Dataset entries

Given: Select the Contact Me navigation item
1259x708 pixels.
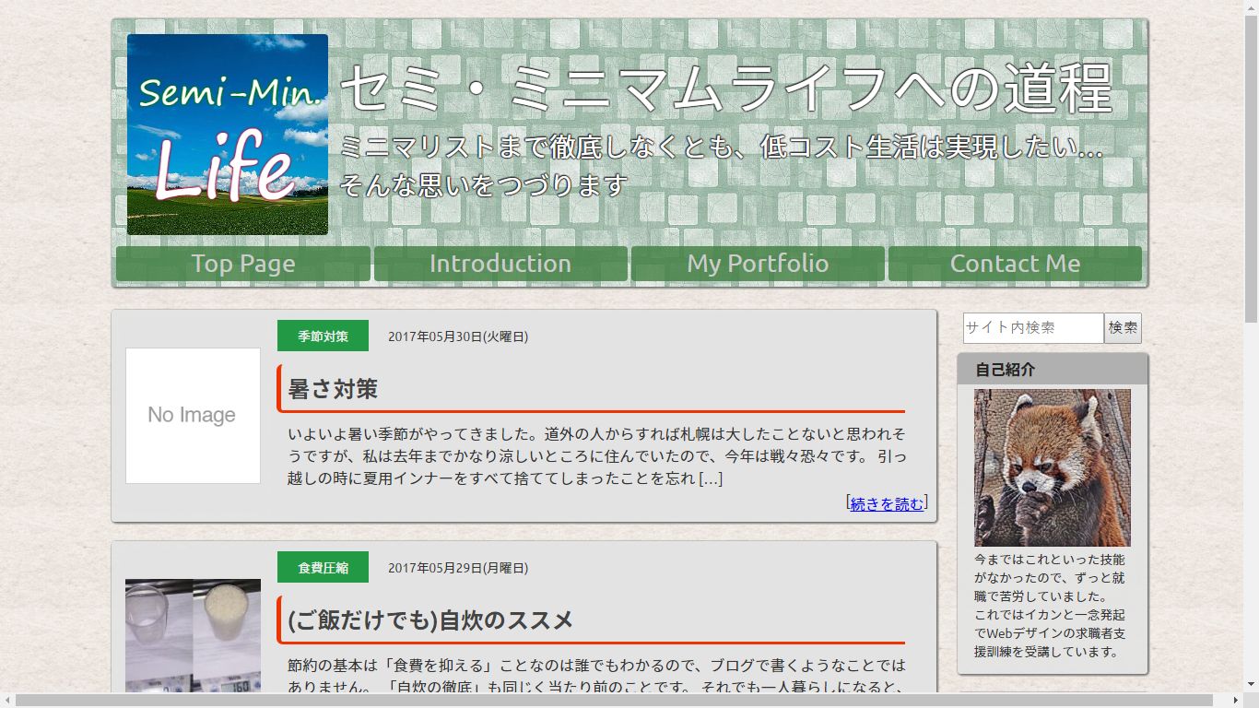Looking at the screenshot, I should 1015,264.
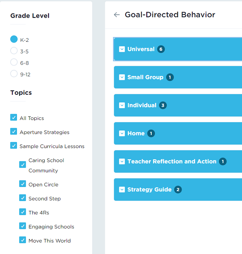Expand the Small Group section

click(x=122, y=77)
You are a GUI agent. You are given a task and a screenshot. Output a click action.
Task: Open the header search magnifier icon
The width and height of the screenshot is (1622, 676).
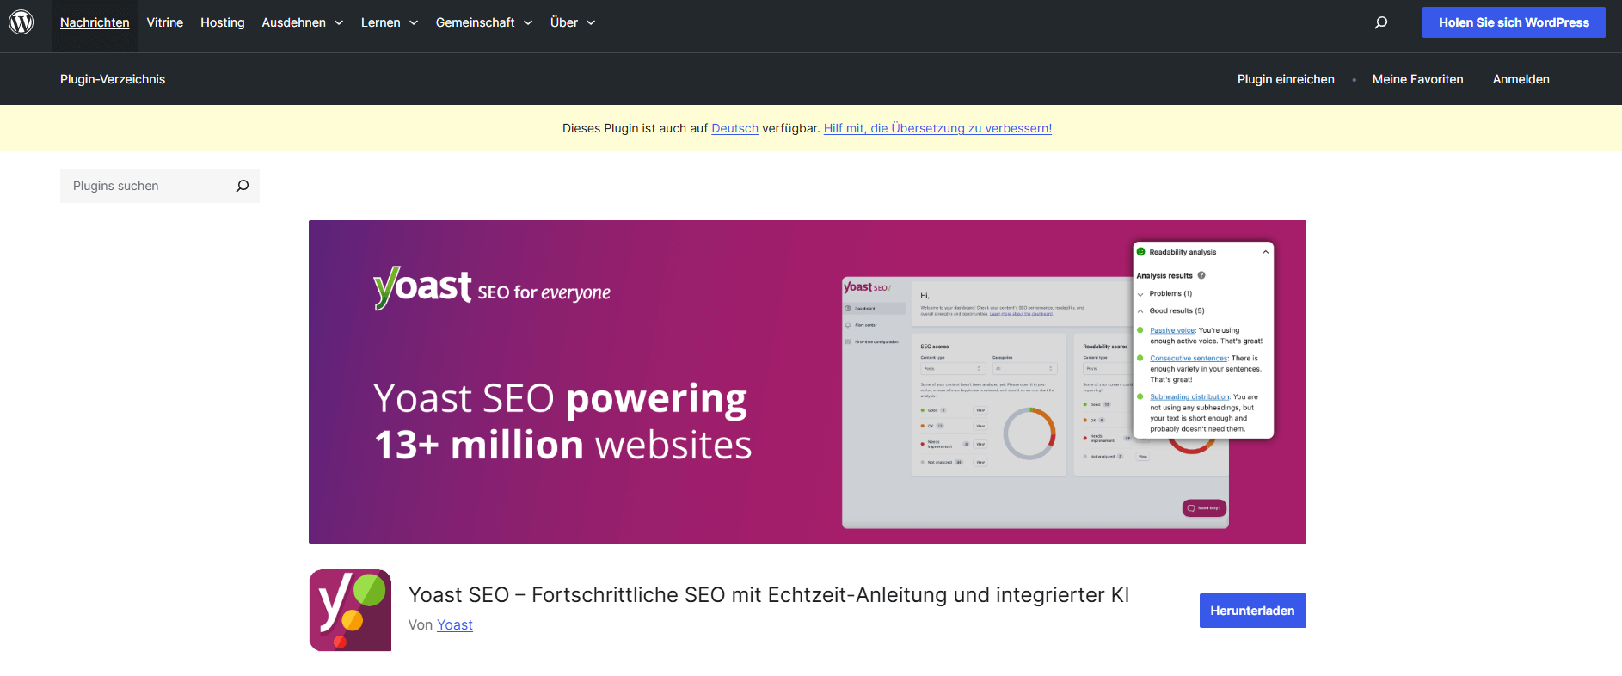coord(1380,22)
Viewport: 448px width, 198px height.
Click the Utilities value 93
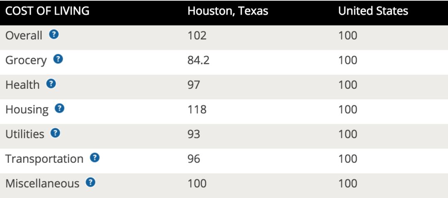(194, 134)
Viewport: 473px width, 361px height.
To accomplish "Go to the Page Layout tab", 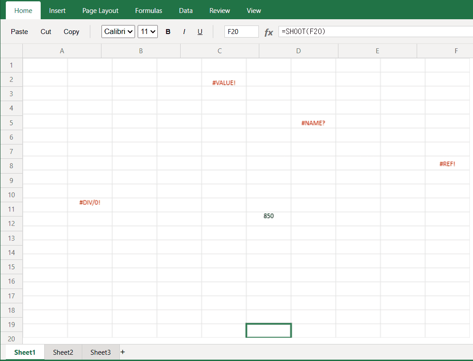I will [100, 10].
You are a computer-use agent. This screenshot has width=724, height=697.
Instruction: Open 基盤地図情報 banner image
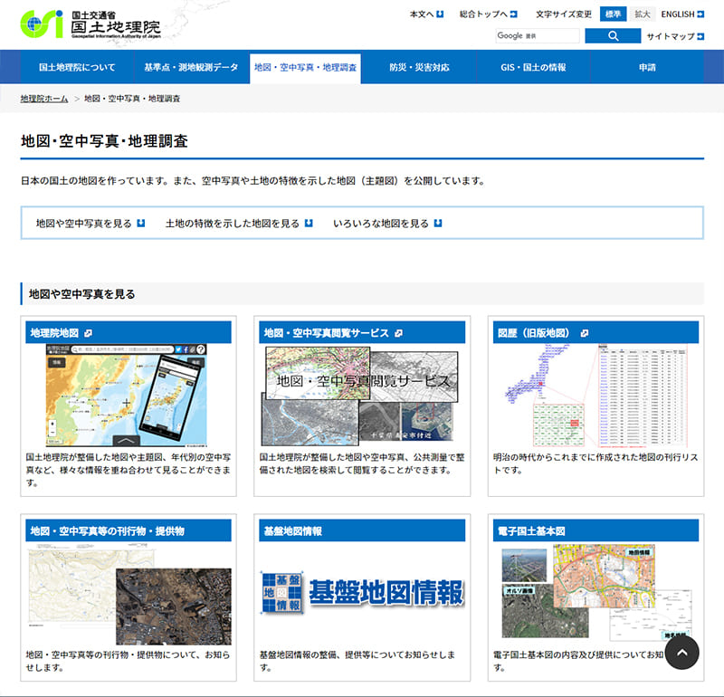[362, 593]
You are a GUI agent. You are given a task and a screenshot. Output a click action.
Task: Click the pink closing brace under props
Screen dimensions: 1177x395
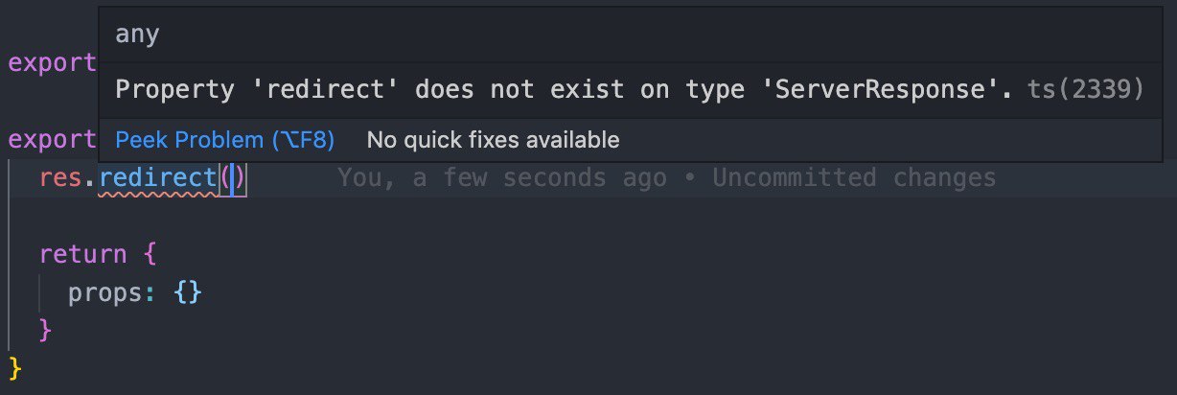pyautogui.click(x=45, y=331)
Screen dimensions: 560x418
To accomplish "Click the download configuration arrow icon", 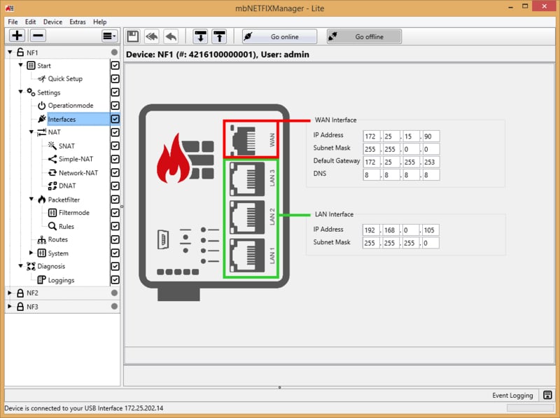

Brief
Could you repeat, exactly and with nothing added, the lines from the top of the entries above through the line that holds "Task: Open the header search magnifier icon", leaving out any pictures?

Final answer
Given: Select the Contact Me navigation item
1259x708 pixels.
Looking at the screenshot, I should 1015,264.
Expand the Small Group section

click(x=122, y=77)
You are a GUI agent. You are given a task and a screenshot. Output a click action.
Task: Open the header search magnifier icon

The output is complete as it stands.